◆ Your objective: Return all of the entries exactly as written.

◆ Data supplied:
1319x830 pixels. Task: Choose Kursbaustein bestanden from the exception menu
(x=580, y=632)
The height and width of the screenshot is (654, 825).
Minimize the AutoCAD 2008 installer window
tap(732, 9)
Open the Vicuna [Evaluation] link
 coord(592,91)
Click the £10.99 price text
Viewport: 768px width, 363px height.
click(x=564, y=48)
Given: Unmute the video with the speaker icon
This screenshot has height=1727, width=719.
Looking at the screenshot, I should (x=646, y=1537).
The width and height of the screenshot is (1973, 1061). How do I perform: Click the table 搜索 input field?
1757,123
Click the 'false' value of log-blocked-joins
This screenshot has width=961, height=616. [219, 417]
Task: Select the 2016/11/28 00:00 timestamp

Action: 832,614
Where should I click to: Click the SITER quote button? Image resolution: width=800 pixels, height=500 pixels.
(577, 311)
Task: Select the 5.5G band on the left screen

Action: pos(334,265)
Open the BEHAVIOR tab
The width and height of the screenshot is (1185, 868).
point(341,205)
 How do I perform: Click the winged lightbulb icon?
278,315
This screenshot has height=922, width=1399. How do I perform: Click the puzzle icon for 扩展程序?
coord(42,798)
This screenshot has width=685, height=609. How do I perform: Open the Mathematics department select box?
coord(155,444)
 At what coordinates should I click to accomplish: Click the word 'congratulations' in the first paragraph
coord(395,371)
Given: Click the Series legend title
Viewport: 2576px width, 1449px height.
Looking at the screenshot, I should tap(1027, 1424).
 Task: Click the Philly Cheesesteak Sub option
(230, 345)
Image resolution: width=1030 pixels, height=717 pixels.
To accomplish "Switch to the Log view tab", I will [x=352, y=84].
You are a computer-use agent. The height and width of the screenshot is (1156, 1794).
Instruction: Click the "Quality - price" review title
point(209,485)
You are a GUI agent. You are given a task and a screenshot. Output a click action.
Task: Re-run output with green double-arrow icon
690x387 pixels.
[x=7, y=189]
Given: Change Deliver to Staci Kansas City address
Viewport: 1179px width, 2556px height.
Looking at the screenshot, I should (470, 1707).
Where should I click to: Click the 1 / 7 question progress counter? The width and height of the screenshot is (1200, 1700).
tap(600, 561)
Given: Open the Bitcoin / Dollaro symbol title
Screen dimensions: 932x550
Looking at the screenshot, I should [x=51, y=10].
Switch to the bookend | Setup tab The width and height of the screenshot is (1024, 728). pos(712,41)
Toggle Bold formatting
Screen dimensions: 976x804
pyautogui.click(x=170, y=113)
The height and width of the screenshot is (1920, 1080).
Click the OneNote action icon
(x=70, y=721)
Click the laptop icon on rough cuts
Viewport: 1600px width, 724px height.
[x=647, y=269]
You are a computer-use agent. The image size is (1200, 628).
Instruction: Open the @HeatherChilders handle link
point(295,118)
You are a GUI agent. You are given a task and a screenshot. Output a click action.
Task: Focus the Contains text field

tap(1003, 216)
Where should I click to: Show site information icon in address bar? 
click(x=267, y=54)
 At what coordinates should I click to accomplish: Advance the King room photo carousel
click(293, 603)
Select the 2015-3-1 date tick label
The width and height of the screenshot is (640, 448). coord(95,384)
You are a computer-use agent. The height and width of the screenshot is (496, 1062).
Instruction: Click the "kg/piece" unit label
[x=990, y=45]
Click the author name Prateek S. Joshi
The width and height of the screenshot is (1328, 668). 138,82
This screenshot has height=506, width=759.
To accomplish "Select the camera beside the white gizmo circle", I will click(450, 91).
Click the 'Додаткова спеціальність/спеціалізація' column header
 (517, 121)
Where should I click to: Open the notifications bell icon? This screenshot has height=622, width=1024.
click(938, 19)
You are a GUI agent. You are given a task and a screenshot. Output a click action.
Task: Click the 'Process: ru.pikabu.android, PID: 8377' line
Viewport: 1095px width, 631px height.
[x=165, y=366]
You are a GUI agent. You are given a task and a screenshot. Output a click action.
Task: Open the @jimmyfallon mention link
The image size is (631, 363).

◆ Answer for this exercise:
1319x830 pixels. Task: Choose Kursbaustein bestanden from the exception menu
(x=580, y=632)
The height and width of the screenshot is (654, 825).
Minimize the AutoCAD 2008 installer window
tap(732, 9)
Open the Vicuna [Evaluation] link
 coord(592,91)
Click the £10.99 price text
Viewport: 768px width, 363px height.
click(x=564, y=48)
Given: Unmute the video with the speaker icon
This screenshot has height=1727, width=719.
Looking at the screenshot, I should (x=646, y=1537).
The width and height of the screenshot is (1973, 1061). How do I perform: Click the table 搜索 input field?
1757,123
Click the 'false' value of log-blocked-joins
This screenshot has width=961, height=616. [219, 417]
Task: Select the 2016/11/28 00:00 timestamp

Action: 832,614
Where should I click to: Click the SITER quote button? Image resolution: width=800 pixels, height=500 pixels.
(577, 311)
Task: Select the 5.5G band on the left screen

Action: pos(334,265)
Open the BEHAVIOR tab
The width and height of the screenshot is (1185, 868).
point(341,205)
 How do I perform: Click the winged lightbulb icon?
278,315
This screenshot has height=922, width=1399. How do I perform: Click the puzzle icon for 扩展程序?
coord(42,798)
This screenshot has width=685, height=609. How do I perform: Open the Mathematics department select box?
coord(155,444)
 At what coordinates should I click to accomplish: Click the word 'congratulations' in the first paragraph
coord(395,371)
Given: Click the Series legend title
Viewport: 2576px width, 1449px height.
Looking at the screenshot, I should tap(1027, 1424).
 Task: Click the Philly Cheesesteak Sub option
(230, 345)
Image resolution: width=1030 pixels, height=717 pixels.
To accomplish "Switch to the Log view tab", I will [x=352, y=84].
You are a computer-use agent. The height and width of the screenshot is (1156, 1794).
Instruction: Click the "Quality - price" review title
point(209,485)
You are a GUI agent. You are given a task and a screenshot. Output a click action.
Task: Re-run output with green double-arrow icon
690x387 pixels.
[x=7, y=189]
Given: Change Deliver to Staci Kansas City address
Viewport: 1179px width, 2556px height.
Looking at the screenshot, I should (470, 1707).
Where should I click to: Click the 1 / 7 question progress counter? The width and height of the screenshot is (1200, 1700).
tap(600, 561)
Given: Open the Bitcoin / Dollaro symbol title
Screen dimensions: 932x550
Looking at the screenshot, I should [x=51, y=10].
Switch to the bookend | Setup tab The width and height of the screenshot is (1024, 728). pos(712,41)
Toggle Bold formatting
Screen dimensions: 976x804
pyautogui.click(x=170, y=113)
The height and width of the screenshot is (1920, 1080).
Click the OneNote action icon
(x=70, y=721)
Click the laptop icon on rough cuts
Viewport: 1600px width, 724px height.
[x=647, y=269]
You are a computer-use agent. The image size is (1200, 628).
Instruction: Open the @HeatherChilders handle link
point(295,118)
You are a GUI agent. You are given a task and a screenshot. Output a click action.
Task: Focus the Contains text field

tap(1003, 216)
Where should I click to: Show site information icon in address bar? 
click(x=267, y=54)
 At what coordinates should I click to accomplish: Advance the King room photo carousel
click(293, 603)
Select the 2015-3-1 date tick label
The width and height of the screenshot is (640, 448). coord(95,384)
You are a computer-use agent. The height and width of the screenshot is (496, 1062).
Instruction: Click the "kg/piece" unit label
[x=990, y=45]
Click the author name Prateek S. Joshi
The width and height of the screenshot is (1328, 668). 138,82
This screenshot has height=506, width=759.
To accomplish "Select the camera beside the white gizmo circle", I will click(450, 91).
Click the 'Додаткова спеціальність/спеціалізація' column header
 (517, 121)
Where should I click to: Open the notifications bell icon? This screenshot has height=622, width=1024.
click(938, 19)
You are a GUI agent. You are given a task and a screenshot. Output a click action.
Task: Click the 'Process: ru.pikabu.android, PID: 8377' line
Viewport: 1095px width, 631px height.
[x=165, y=366]
You are a GUI agent. You are given a task and a screenshot. Output a click action.
Task: Open the @jimmyfallon mention link
The image size is (631, 363).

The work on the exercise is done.